Any industry can be susceptible to counterfeit goods, and the outcome can be devastating to a business’ brand value, reputation and, most worryingly, to the safety and wellbeing of consumers. Statistics around the counterfeiting trade are murky but many estimates indicate it is worth billions of dollars.
What can small firms do to protect supply chains and customers?
Todd Snelgrove, global manager of Value at Swedish bearing company SKF, said at an event in 2015 that his firm had a full-time global team dedicated to identifying counterfeits. “We work with a bunch of other manufacturers to try to stop this,” he explained.
“But we’ve got some suppliers that have sub-suppliers that have other suppliers, and we need to go further into the supply chain to see where that is and make sure that these things aren’t creeping into our own supply chain because of the risk it can cause, both ethically and economically,” he added.
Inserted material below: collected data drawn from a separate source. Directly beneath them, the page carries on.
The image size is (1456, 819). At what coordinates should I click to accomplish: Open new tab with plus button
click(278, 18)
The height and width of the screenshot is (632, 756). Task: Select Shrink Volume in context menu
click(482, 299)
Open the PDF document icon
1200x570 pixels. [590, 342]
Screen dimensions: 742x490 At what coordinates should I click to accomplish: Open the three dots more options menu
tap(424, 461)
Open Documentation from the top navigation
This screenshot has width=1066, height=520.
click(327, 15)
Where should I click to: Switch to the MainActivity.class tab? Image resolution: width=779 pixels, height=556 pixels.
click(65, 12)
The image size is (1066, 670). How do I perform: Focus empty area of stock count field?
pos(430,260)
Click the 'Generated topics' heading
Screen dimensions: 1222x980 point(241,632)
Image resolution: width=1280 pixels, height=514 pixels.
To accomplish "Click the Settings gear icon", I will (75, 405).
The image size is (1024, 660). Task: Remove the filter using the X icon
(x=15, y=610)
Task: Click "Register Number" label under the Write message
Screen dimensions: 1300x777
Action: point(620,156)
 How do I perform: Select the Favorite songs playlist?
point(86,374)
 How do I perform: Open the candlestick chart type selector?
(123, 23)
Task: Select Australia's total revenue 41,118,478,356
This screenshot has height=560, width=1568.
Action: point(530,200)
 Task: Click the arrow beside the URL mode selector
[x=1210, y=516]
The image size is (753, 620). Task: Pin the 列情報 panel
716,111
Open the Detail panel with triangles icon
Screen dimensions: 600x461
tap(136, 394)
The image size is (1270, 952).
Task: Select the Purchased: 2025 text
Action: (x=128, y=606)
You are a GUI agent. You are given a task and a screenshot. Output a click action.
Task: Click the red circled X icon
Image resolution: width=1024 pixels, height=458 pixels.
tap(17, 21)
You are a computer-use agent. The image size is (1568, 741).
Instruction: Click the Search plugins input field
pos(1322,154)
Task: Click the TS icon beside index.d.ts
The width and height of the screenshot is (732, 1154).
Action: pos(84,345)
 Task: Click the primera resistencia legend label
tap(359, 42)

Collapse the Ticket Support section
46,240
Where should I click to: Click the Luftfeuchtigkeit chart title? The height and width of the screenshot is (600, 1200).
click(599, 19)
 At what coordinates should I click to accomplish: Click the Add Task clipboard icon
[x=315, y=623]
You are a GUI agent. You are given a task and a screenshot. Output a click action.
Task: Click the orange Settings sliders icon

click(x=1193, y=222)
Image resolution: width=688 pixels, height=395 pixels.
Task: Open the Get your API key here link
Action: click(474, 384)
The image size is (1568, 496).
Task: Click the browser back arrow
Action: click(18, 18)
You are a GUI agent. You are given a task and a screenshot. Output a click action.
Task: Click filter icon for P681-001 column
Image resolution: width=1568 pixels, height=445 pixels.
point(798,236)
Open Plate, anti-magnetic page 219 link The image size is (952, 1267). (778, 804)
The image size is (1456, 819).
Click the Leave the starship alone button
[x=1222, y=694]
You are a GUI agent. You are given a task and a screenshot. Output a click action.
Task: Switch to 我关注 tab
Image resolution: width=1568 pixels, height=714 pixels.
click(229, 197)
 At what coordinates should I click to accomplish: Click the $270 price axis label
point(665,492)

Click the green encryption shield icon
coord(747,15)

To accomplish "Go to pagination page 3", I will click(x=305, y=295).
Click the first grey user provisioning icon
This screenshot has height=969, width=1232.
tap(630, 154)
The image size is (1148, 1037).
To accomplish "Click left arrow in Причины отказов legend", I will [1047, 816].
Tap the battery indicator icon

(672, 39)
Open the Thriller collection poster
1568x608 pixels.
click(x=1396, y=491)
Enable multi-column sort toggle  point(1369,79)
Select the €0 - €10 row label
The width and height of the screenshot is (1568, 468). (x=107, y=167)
The modern supply chain is a complex matrix of partners and suppliers scattered across the globe. So, the issue isn’t just with the components a firm gets from a direct supplier – it’s important to also consider the relationships that occur further down the supply chain.
If business owners can observe items as they move through the whole product cycle, including verifying lots and serial numbers, then they are better placed to have a complete picture of their supply chain components.
Achieving the right level of insight into the breadth of activities and suppliers involved in such complex supply chains requires end-to-end visibility and traceability. The patchwork of portals, spreadsheets and email exchanges that exist in many small businesses do not provide the holistic and complete view of the production and movement of goods from end-to-end that is now needed.
In order to achieve this, small business owners need to view their suppliers, partners and providers as a network of collaborating companies and connect them accordingly. By integrating supply chain management systems, trading partners and the data that moves between them, owners can access accurate information at any point and any location in the chain.
Through such collaboration bosses can have better insight into their supply chain and a better understanding of their product cycle to assist in the quality assurance of their end product.